Problem statement>
In the entries that follow, find each line with the word "height" and copy it.

Provided entries>

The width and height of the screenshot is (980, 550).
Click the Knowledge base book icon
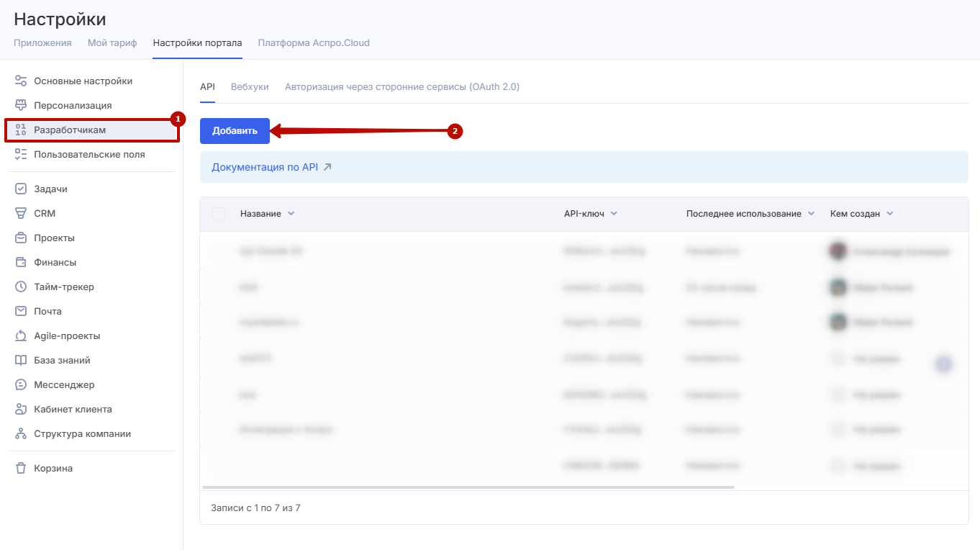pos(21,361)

--

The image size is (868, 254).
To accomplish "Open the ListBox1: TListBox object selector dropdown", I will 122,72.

--

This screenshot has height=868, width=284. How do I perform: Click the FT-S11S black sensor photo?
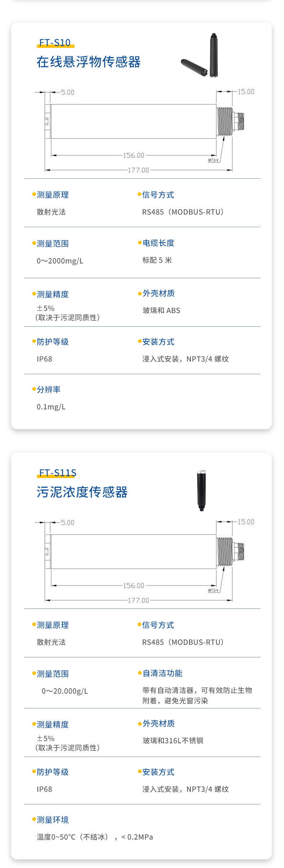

Expected answer>
The width and height of the screenshot is (980, 550).
This screenshot has height=868, width=284. How do I perform: Click the FT-S11S black sensor photo?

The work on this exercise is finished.